I suspect that you will find that either or both READANG and READPAD are close to, but not exactly equal to, 2.000000.
Try an experiment. Remove the PRINT after the STEPW(I)=. Then after the loop, add an additional WRITE statement with a FORMAT 2229 to output using 4(Z0,X) as the edit descriptor.
You may find that in the Debug and Release build, were you see 1.000000/0.9999999, you may have a number in either or both of readang(12,1), readpad(5,1) that is a tad higher or tad lower than an exact integer. The real cause observing the 9999999's is in the WRITE output formatting.

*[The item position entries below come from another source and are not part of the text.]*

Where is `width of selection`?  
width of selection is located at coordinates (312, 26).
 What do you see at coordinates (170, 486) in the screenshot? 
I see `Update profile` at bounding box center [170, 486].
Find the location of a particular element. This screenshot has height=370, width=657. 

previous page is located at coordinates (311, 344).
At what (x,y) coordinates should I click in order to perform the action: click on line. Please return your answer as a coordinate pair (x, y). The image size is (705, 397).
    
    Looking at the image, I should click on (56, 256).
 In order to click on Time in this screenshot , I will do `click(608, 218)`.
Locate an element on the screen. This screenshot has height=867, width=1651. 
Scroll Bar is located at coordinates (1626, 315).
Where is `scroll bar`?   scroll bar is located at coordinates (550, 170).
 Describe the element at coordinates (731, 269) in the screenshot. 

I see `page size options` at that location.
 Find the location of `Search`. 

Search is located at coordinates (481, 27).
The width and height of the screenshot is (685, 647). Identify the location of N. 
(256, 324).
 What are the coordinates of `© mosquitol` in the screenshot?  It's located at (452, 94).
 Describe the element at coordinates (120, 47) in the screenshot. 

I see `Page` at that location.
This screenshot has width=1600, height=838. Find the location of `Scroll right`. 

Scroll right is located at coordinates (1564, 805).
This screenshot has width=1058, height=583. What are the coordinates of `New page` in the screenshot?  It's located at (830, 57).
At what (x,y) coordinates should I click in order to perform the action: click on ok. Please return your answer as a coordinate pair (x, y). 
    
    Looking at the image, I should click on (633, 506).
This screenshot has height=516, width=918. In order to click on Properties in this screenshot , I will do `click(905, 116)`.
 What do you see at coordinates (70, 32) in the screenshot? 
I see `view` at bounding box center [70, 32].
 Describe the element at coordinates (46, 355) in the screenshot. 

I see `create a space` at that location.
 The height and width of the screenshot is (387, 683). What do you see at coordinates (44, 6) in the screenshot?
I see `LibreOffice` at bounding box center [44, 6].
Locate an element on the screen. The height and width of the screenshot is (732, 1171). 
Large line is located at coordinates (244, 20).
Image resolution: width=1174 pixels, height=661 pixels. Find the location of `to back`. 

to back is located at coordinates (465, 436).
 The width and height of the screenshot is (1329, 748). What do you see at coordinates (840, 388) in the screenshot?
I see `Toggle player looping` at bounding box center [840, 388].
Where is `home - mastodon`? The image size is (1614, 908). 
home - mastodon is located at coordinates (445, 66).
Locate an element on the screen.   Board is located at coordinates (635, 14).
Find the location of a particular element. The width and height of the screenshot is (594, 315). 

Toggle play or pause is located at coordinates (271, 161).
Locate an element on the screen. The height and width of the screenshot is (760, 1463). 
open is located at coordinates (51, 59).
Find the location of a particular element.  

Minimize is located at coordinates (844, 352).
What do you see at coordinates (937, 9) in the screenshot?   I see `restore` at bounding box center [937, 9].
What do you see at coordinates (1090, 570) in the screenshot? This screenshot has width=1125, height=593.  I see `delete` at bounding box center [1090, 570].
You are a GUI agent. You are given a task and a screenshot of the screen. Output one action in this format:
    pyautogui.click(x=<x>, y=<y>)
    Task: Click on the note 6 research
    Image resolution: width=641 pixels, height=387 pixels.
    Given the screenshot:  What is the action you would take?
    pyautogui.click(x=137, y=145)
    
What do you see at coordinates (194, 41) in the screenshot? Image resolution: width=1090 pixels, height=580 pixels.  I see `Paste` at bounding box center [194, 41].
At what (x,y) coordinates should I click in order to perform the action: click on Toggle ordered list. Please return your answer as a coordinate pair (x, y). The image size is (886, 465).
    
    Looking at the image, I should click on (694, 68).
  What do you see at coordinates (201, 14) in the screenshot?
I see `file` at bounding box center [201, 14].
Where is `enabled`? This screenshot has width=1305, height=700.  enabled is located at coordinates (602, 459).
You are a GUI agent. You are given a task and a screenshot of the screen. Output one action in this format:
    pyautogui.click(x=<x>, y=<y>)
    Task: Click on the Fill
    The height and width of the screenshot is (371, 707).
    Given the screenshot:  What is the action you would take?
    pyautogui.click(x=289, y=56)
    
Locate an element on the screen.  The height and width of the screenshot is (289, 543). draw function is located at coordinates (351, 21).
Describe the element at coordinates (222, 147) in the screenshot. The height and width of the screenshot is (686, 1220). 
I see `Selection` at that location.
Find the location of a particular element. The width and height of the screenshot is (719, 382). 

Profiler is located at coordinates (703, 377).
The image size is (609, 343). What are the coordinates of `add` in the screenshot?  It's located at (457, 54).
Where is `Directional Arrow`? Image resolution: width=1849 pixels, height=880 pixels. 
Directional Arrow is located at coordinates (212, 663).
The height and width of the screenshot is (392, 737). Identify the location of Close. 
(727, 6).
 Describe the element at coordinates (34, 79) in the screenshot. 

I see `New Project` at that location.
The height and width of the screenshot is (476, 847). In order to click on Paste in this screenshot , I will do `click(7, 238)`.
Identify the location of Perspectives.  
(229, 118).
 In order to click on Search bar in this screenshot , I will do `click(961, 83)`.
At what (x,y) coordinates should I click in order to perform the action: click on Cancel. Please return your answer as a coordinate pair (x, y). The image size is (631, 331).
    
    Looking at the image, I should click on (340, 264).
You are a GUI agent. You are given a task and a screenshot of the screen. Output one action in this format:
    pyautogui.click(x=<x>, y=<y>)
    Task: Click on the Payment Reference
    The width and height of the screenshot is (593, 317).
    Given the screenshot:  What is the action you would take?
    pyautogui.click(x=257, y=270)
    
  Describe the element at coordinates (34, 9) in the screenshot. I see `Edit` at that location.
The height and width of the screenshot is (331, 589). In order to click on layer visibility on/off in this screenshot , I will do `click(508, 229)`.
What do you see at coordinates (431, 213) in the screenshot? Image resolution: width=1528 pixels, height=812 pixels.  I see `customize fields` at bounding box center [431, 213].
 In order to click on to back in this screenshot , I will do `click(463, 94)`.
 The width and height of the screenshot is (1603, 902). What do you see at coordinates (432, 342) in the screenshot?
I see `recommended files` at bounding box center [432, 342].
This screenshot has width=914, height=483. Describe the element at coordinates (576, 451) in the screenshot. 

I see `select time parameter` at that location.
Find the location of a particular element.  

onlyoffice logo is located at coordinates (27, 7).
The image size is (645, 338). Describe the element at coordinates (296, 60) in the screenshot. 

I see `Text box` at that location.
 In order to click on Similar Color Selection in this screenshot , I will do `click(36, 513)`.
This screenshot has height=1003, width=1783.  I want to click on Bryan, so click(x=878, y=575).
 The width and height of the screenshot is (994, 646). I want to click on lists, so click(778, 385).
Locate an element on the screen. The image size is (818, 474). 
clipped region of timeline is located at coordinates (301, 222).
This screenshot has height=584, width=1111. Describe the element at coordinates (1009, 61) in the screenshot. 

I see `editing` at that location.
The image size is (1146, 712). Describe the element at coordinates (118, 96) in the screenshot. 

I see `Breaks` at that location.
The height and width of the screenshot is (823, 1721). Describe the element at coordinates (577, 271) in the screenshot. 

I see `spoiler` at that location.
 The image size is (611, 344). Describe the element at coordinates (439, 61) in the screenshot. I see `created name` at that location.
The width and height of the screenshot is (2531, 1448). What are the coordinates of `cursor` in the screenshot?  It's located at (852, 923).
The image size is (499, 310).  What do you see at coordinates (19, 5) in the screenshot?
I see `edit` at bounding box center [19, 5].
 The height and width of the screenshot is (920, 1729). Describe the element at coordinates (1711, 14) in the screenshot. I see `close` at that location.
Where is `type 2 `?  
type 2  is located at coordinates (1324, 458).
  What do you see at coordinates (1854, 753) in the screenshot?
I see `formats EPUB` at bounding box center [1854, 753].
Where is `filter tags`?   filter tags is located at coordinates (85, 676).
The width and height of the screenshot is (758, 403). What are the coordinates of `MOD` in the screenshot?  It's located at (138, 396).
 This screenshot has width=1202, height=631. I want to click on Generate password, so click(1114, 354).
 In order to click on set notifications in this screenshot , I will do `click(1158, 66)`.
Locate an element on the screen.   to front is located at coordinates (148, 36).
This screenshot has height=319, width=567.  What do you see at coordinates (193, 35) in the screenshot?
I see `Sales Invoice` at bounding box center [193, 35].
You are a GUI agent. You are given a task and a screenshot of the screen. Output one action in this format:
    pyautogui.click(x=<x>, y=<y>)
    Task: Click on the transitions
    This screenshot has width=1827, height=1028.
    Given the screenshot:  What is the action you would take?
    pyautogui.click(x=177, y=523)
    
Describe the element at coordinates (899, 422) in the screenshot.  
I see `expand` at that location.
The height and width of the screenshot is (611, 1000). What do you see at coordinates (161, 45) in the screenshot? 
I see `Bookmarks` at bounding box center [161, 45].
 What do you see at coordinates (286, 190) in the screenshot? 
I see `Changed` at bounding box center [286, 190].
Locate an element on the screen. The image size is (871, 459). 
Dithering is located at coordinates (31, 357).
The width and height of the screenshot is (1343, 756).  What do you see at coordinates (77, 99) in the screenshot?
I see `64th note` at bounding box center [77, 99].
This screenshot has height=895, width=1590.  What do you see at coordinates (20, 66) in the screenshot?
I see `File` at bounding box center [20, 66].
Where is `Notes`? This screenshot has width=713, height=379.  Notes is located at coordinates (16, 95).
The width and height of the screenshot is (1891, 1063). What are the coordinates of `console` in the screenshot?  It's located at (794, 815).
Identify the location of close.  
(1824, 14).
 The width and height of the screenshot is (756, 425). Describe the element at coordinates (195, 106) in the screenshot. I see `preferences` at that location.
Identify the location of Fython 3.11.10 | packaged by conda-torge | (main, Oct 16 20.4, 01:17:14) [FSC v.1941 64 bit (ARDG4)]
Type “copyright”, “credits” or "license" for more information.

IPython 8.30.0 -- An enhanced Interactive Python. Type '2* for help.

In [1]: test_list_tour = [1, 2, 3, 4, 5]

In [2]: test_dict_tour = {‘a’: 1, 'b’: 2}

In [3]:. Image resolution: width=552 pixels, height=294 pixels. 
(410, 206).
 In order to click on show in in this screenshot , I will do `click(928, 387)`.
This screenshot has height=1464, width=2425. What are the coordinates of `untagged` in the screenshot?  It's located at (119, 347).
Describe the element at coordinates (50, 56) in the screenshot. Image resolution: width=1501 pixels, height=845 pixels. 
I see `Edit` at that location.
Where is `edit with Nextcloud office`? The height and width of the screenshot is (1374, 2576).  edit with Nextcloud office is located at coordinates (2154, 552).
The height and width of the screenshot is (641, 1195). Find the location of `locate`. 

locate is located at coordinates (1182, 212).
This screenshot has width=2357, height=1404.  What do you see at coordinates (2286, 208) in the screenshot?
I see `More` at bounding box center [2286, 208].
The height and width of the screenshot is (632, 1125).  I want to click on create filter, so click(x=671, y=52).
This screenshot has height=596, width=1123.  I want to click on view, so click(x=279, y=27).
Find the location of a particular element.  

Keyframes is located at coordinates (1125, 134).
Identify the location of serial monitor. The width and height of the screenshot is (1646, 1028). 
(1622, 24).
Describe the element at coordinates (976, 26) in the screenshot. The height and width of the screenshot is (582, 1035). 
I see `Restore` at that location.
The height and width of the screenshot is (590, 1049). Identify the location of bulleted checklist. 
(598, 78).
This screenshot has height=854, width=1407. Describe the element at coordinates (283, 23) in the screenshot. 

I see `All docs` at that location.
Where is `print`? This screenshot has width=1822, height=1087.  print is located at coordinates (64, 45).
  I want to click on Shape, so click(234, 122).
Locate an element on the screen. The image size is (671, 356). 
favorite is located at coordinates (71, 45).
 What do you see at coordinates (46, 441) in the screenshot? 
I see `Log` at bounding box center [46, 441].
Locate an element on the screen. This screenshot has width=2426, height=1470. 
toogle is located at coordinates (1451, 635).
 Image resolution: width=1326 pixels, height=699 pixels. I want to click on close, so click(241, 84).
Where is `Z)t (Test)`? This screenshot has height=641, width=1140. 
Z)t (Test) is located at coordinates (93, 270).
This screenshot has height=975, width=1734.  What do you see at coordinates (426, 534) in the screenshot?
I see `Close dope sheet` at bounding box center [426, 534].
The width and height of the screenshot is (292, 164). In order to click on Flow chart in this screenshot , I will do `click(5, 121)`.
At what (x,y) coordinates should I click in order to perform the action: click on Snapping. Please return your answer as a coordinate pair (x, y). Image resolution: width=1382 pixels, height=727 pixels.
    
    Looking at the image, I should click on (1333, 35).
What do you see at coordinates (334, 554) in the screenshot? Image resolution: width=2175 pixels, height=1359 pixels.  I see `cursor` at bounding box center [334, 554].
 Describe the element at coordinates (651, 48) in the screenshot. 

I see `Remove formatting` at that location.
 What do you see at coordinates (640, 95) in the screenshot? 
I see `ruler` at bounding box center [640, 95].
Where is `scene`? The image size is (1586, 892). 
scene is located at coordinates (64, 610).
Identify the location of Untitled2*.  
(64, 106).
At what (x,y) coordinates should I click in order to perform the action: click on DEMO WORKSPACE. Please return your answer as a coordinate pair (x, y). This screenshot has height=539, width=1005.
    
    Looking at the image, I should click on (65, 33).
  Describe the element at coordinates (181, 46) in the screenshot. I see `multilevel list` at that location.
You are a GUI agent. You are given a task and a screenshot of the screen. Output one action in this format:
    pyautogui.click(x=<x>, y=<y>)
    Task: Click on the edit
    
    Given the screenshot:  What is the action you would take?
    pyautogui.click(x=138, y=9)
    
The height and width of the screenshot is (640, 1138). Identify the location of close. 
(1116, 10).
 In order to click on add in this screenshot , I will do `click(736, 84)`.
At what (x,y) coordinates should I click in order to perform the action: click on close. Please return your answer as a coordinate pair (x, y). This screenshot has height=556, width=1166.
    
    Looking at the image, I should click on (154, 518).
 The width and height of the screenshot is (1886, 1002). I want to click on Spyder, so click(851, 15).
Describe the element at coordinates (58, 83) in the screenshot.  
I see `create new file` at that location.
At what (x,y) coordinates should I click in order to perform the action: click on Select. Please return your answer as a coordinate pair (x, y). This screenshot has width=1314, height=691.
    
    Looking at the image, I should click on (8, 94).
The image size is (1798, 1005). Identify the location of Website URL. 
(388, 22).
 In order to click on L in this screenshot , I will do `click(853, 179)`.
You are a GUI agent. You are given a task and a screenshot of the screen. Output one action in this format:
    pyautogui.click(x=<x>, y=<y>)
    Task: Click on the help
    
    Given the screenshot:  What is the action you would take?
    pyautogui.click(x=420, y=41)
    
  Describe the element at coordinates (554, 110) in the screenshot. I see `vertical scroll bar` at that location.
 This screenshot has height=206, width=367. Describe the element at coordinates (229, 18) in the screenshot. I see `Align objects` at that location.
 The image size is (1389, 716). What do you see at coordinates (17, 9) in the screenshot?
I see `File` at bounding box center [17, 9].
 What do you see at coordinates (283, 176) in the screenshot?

I put the following two write statements after the loop.
write(222,'(4E20.10)') readang(12,1), readpad(5,1), READANG(12,1)/readpad(5,1), stepw(1) write(222,'(4(Z0,1x))') readang(12,1), readpad(5,1), READANG(12,1)/readpad(5,1), stepw(1)
with /O2 I get this.
0.2000000000E+01 0.2000000000E+01 0.1000000000E+01 0.9999999404E+00 40000000 40000000 3F800000 3F7FFFFF
Ok, off by one LSB. That's not surprising with any change to order of operations. Is this the cause of the "wrong results" you see later? If so, your program is way too sensitive to small differences and might benefit from double precision.
These results show that after the loop, the result stored in stepw(1) within the loop differs by 1 least significant bit from the result generated outside the loop. The division inside the loop should have produced an exact result (power of 2 divided by power of 2).
Can you make a simple reproducer?
Verify that it exhibits same symptom and if so, post here and also file a bug report (there is a button on page with create new thread).
Here is a reproducer. I think that the optimizer is able to pre-calculate the result to be printed, and is off by 1 bit in the precomputed value, which is calculated at compile time, and stores that value in the EXE. I had a similar experience with another vendor's compiler several years ago. The results from floating point calculations done at compile time need not match the same calculations made at run time. (The code, if I remember, used 1E30 as an initial value, and the program had IF (x .eq. 1E30) THEN, and the test for equality failed.
program bmxr implicit none integer :: i, npads = 2 real, dimension(5) :: ldang, pre, grang, stepw, it, dol,nu,kover,length real, dimension(2,5) :: readang real, dimension(5) :: readpad readpad = 2.0 readang = 2.0 DO I=1,NPADS STEPW(I)=READANG(2,I)/readpad(I) end do write(*,'(4ES20.10)') readang(2,1), readpad(5),stepw(1),READANG(2,1)/readpad(5) write(*,'(4Z20)') transfer(readang(2,1),i), transfer(readpad(5),i), & transfer(stepw(1),i),transfer(READANG(2,1)/readpad(5),i) end program
The output with /Od, using the 19.1 32-bit compiler:
2.0000000000E+00 2.0000000000E+00 1.0000000000E+00 1.0000000000E+00 40000000 40000000 3F800000 3F800000
and with /O2:
2.0000000000E+00 2.0000000000E+00 9.9999994040E-01 1.0000000000E+00 40000000 40000000 3F7FFFFF 3F800000
The eventual wrong results when using the /O2 option is due to poor programming practice at a later place in the code. It does one thing if stepw(1) is exactly 1.0 and something else if it's not. It's on my list to fix that.
I suppose it's a matter of opinion if the reproducer made by mecej4 reveals a flaw with the optimizer, or not. One LSB is certainly splitting hairs. However, most people might expect that calculating the ratio of two identical values ought to be exactly 1 regardless of the optimizer setting.